### MATERIAL FOR THIS TASK

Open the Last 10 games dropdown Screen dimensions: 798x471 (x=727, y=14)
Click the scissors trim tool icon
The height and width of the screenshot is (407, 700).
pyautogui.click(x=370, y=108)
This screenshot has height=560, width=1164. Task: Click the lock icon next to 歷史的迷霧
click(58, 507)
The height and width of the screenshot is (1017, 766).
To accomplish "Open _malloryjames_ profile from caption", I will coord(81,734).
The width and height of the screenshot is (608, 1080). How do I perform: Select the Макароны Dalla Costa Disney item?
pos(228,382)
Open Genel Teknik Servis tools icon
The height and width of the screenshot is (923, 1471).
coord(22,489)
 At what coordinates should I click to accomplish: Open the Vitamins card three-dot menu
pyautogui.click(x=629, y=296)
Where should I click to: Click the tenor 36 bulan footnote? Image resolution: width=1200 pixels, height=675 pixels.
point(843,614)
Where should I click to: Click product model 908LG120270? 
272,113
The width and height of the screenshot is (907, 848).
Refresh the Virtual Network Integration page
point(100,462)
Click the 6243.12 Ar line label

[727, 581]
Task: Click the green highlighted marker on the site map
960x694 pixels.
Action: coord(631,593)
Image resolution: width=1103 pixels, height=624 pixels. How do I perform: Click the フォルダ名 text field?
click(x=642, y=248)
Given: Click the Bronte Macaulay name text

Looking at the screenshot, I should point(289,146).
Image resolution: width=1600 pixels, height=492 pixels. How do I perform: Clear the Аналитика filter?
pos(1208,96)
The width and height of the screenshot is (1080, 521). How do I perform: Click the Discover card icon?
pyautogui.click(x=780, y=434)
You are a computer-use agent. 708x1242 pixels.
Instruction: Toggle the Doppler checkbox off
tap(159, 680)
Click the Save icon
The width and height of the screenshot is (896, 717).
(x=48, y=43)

### BRIEF
Write out every line, unchanged, from the one containing "The width and height of the screenshot is (907, 848)." through the closing line of the data.

### YOUR SOLUTION
The width and height of the screenshot is (907, 848).
Refresh the Virtual Network Integration page
point(100,462)
Click the 6243.12 Ar line label

[727, 581]
Task: Click the green highlighted marker on the site map
960x694 pixels.
Action: coord(631,593)
Image resolution: width=1103 pixels, height=624 pixels. How do I perform: Click the フォルダ名 text field?
click(x=642, y=248)
Given: Click the Bronte Macaulay name text

Looking at the screenshot, I should point(289,146).
Image resolution: width=1600 pixels, height=492 pixels. How do I perform: Clear the Аналитика filter?
pos(1208,96)
The width and height of the screenshot is (1080, 521). How do I perform: Click the Discover card icon?
pyautogui.click(x=780, y=434)
You are a computer-use agent. 708x1242 pixels.
Instruction: Toggle the Doppler checkbox off
tap(159, 680)
Click the Save icon
The width and height of the screenshot is (896, 717).
(x=48, y=43)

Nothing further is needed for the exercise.